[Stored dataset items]
+++

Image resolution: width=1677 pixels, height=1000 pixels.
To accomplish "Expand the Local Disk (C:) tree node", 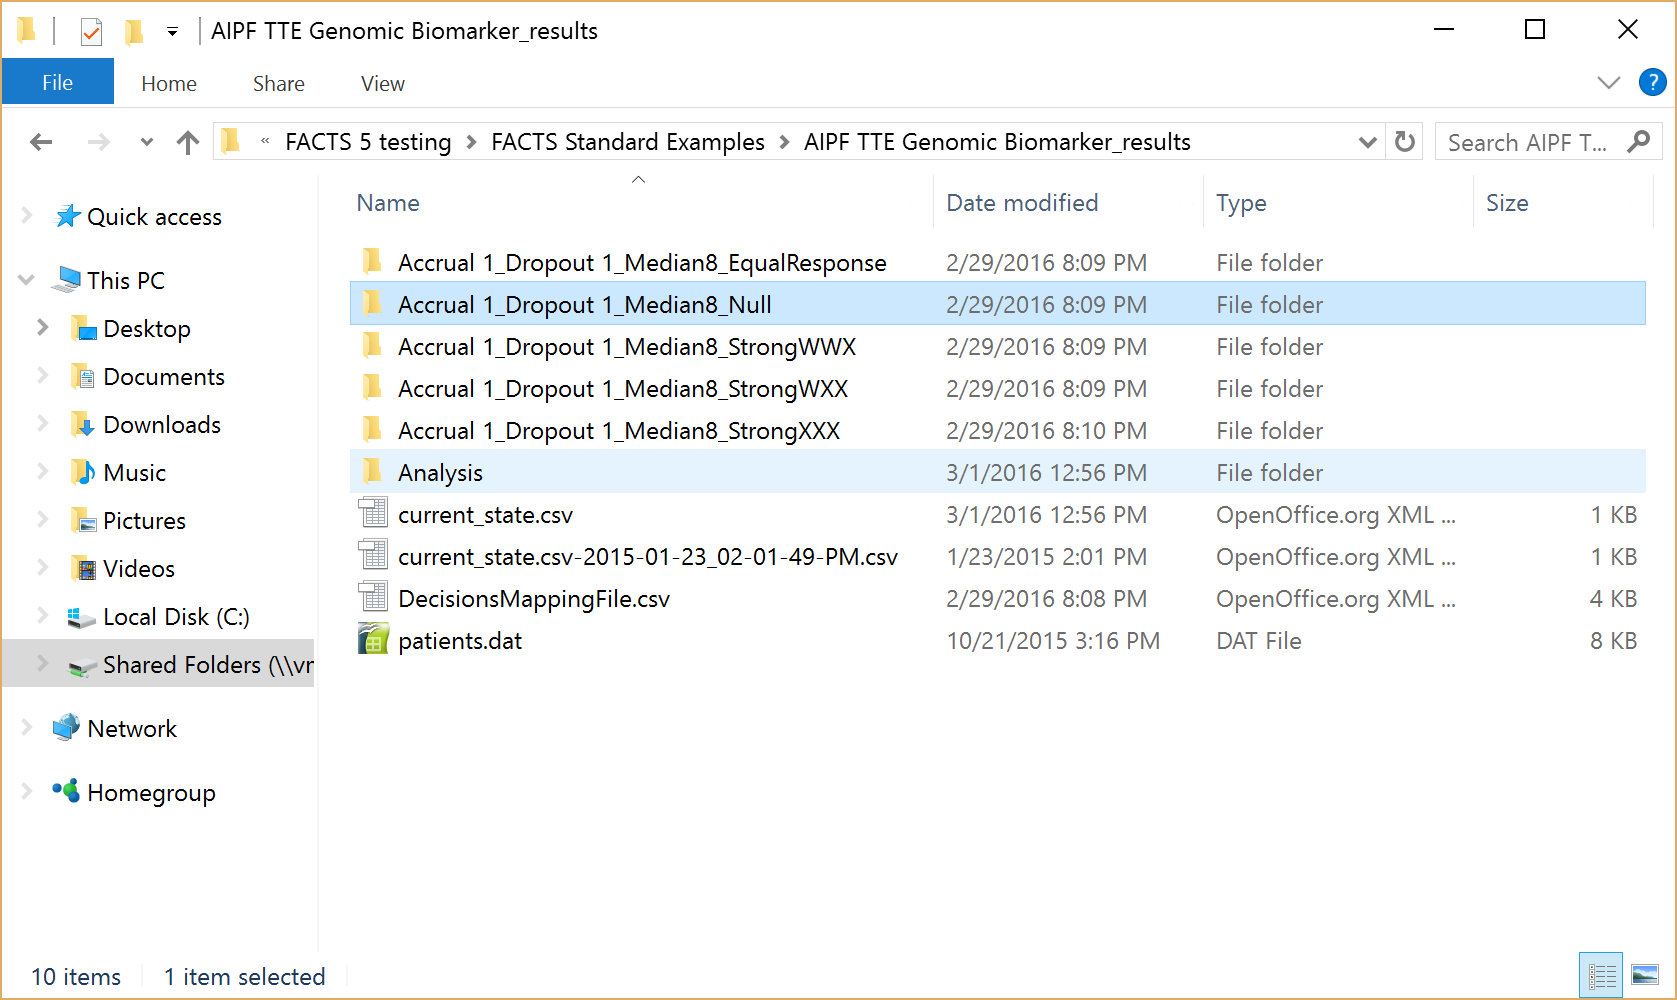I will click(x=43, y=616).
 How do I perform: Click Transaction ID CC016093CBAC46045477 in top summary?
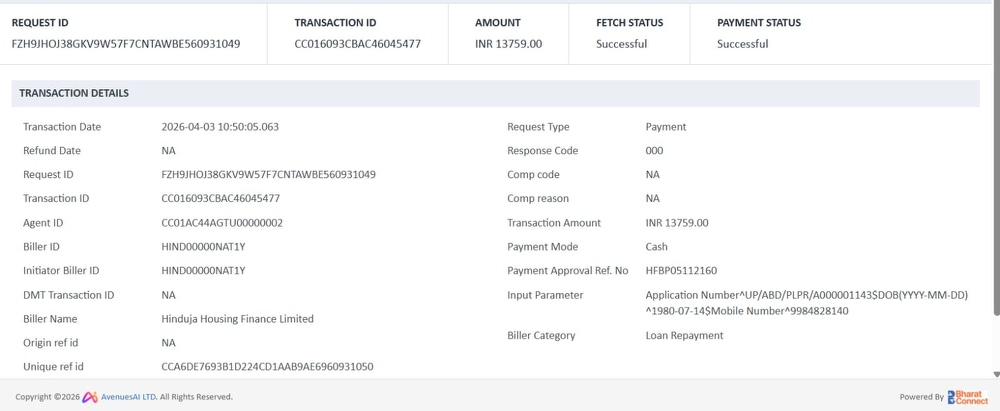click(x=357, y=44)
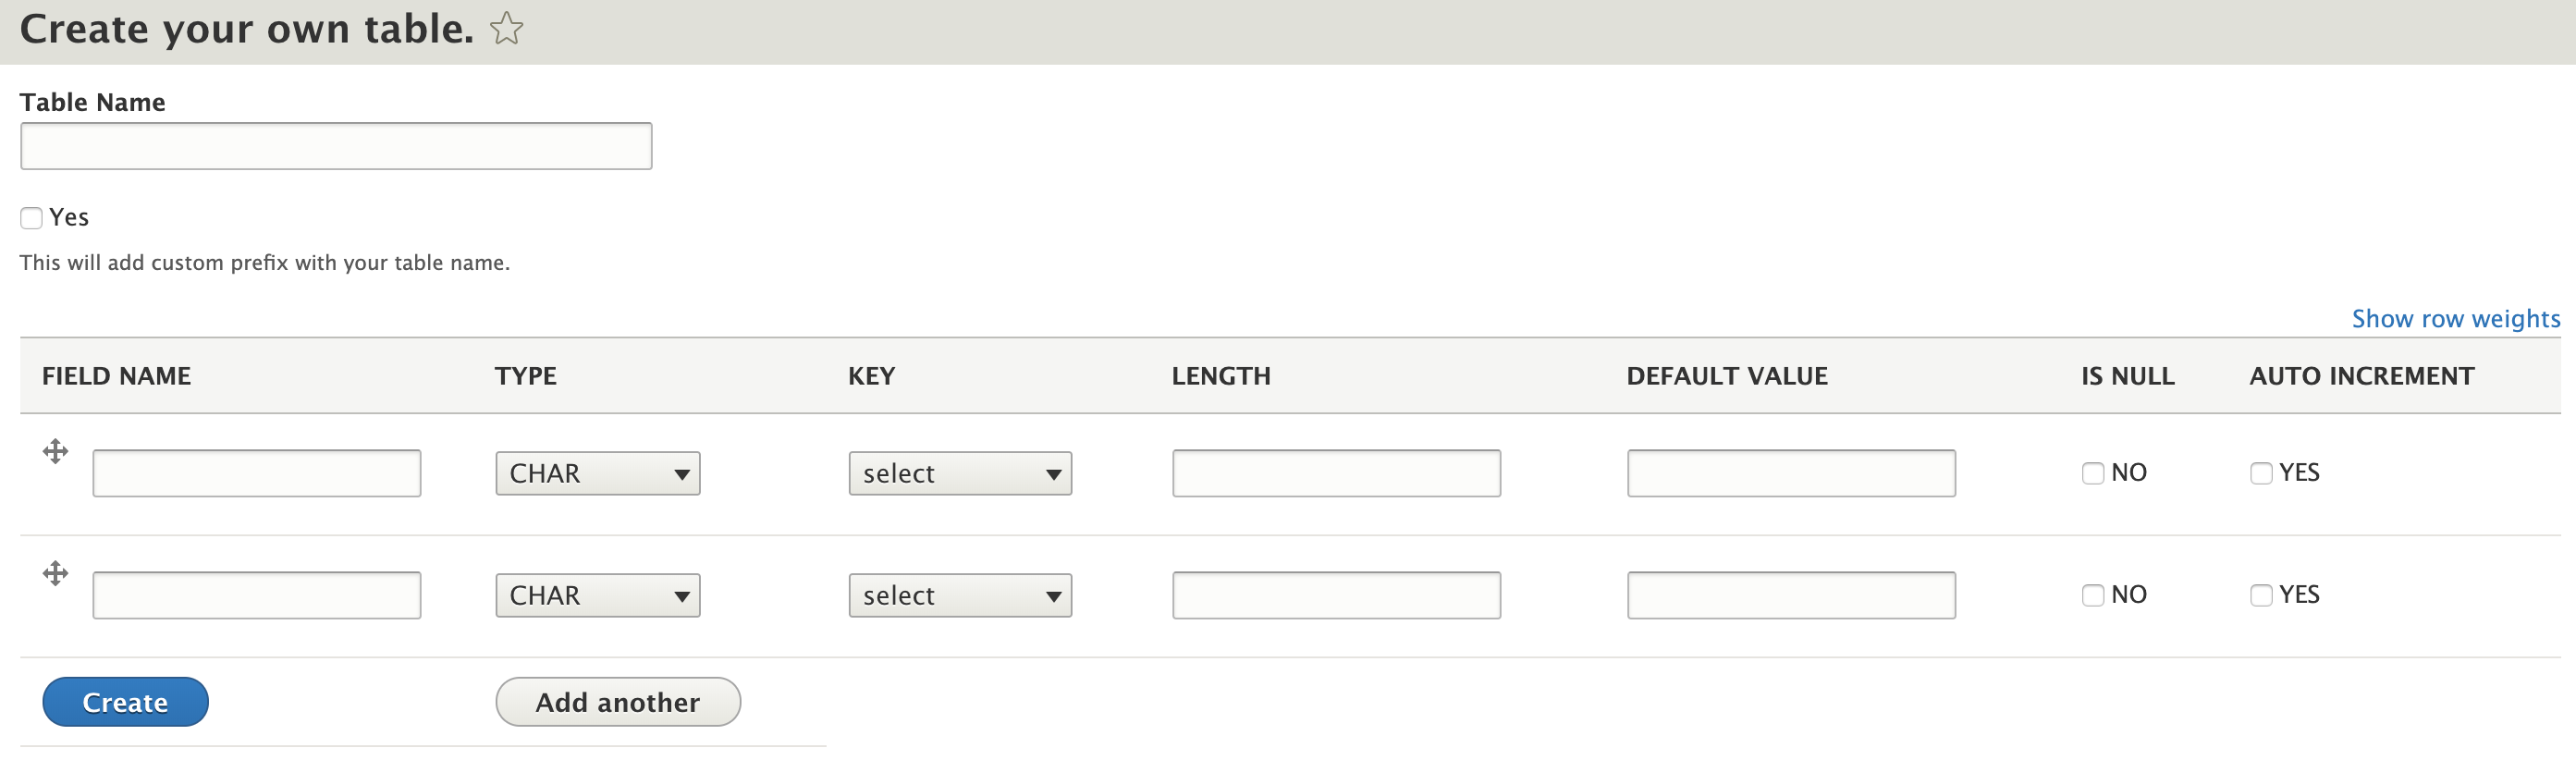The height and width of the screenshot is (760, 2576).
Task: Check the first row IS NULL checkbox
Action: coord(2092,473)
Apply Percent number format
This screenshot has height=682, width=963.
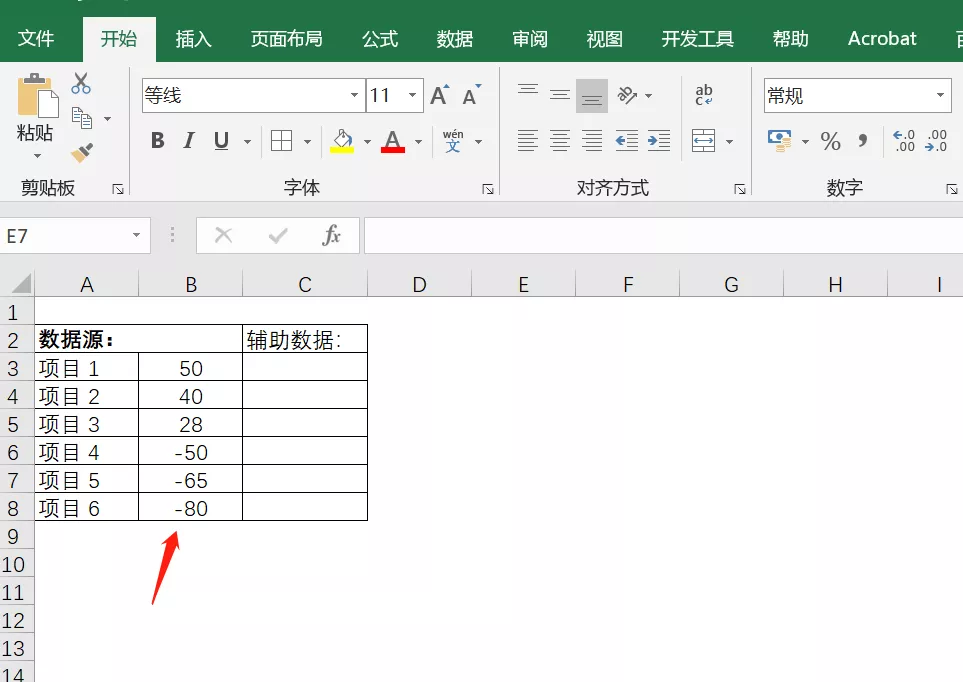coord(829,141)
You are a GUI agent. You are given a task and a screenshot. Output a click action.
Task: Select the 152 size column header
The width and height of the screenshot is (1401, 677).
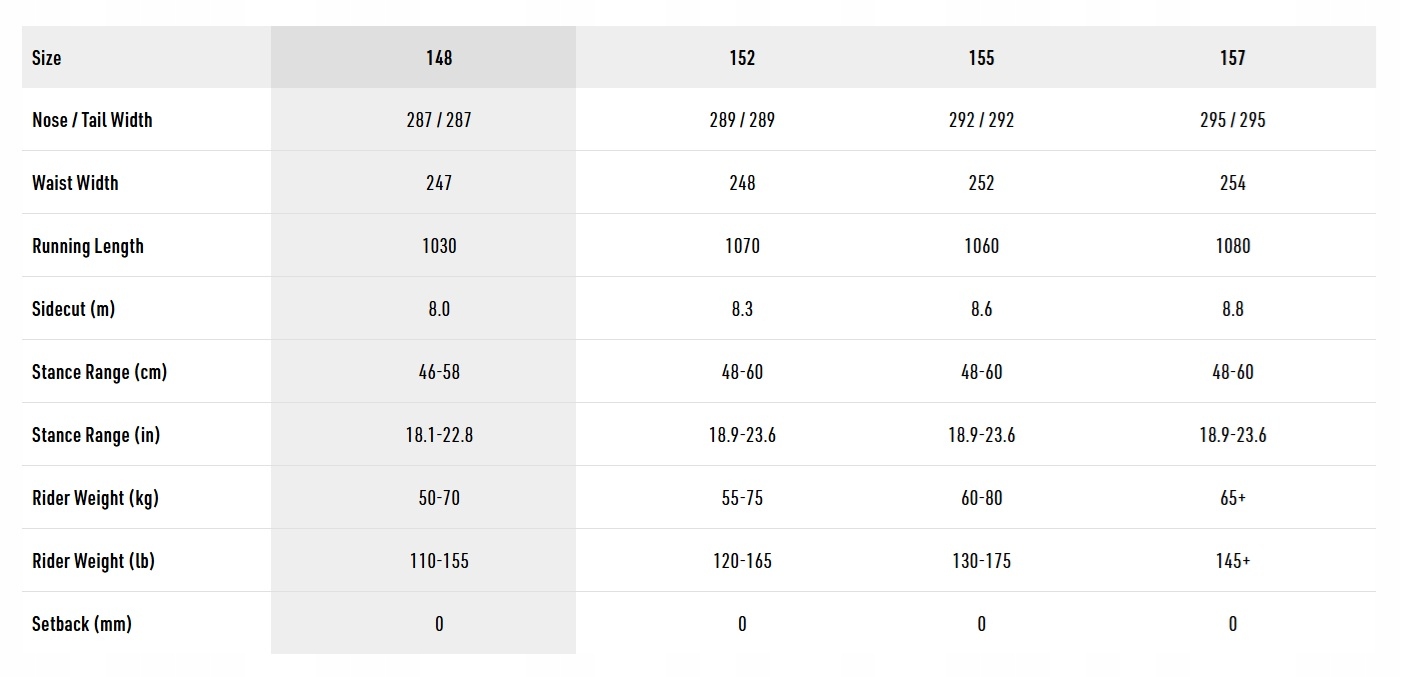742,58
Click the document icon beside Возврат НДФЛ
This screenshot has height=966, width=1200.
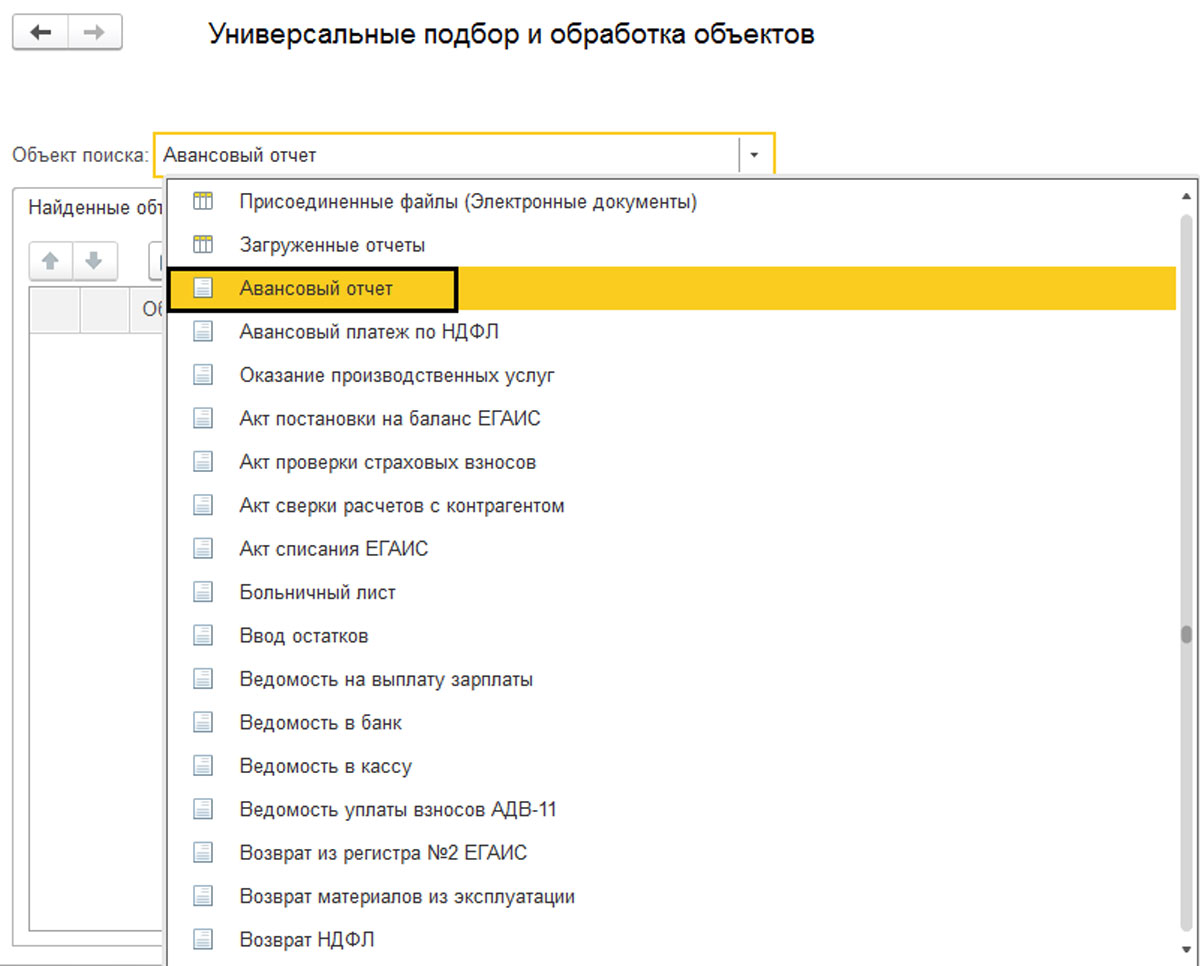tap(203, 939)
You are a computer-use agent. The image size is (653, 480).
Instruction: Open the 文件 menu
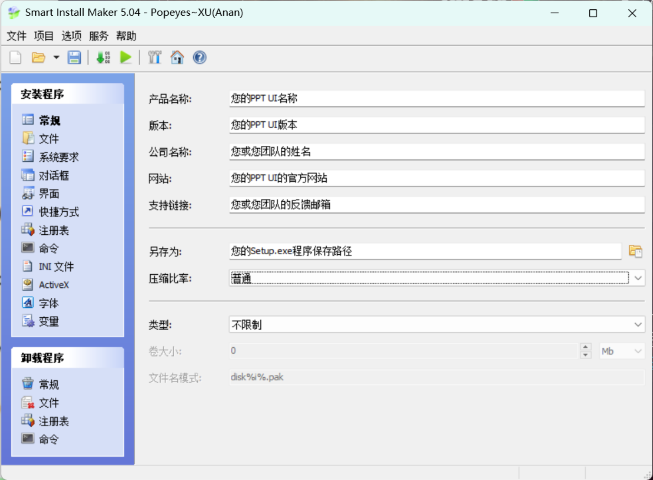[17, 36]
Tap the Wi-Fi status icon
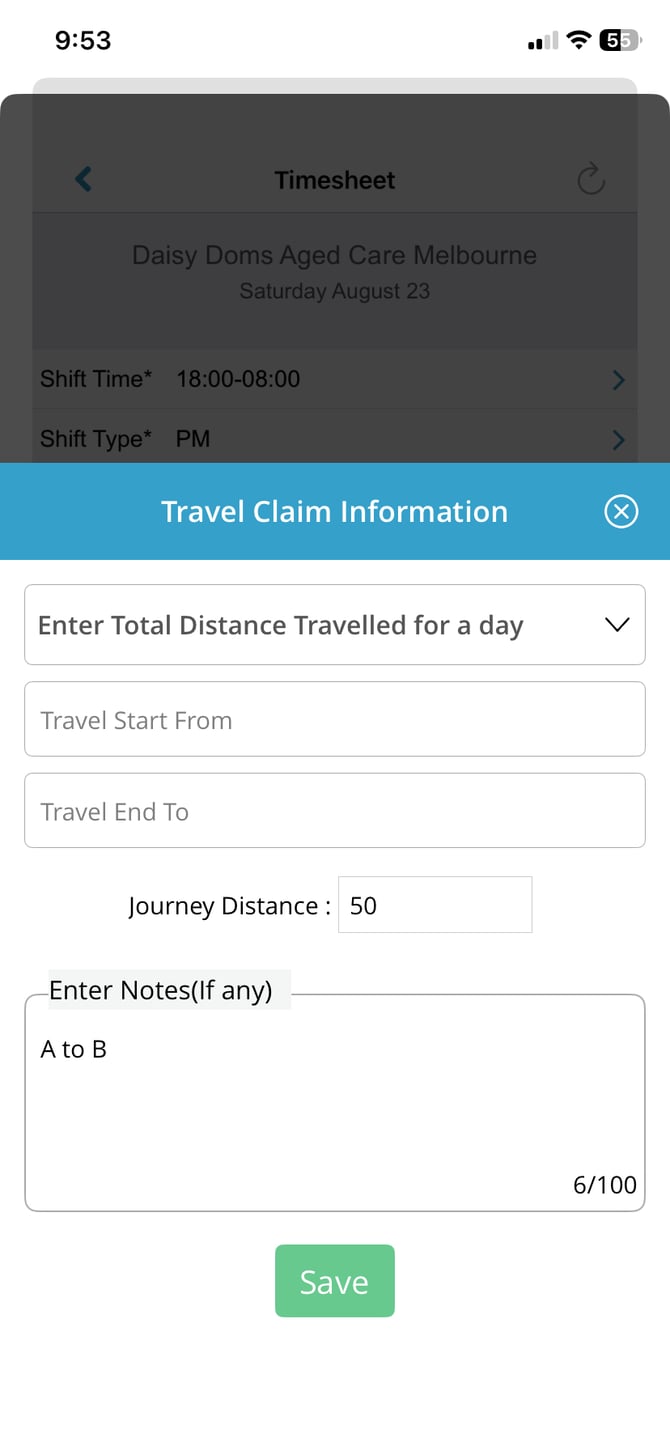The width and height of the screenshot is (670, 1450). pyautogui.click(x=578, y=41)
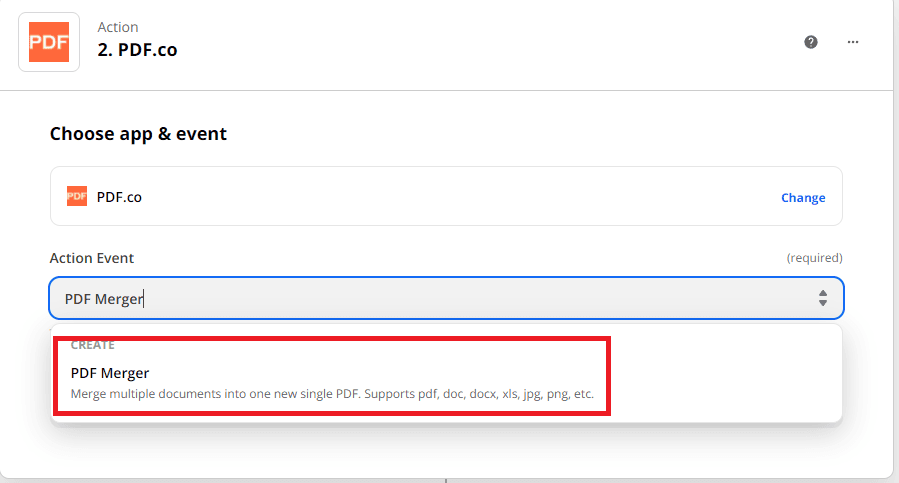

+++

EXERCISE AIM: Exercise for the records above: copy only the lines from the one with "Apply Percent number format" to the one with "You are a computer-use", both ends kept, and drop the pictures.

REPLY TO THE TASK:
Apply Percent number format
This screenshot has height=682, width=963.
coord(829,141)
You are a GUI agent. You are given a task and a screenshot. Output a click action.
Task: Select the 152 size column header
The width and height of the screenshot is (1401, 677).
742,58
Click the document icon beside Возврат НДФЛ
This screenshot has height=966, width=1200.
tap(203, 939)
You are a computer-use agent. The image size is (653, 480).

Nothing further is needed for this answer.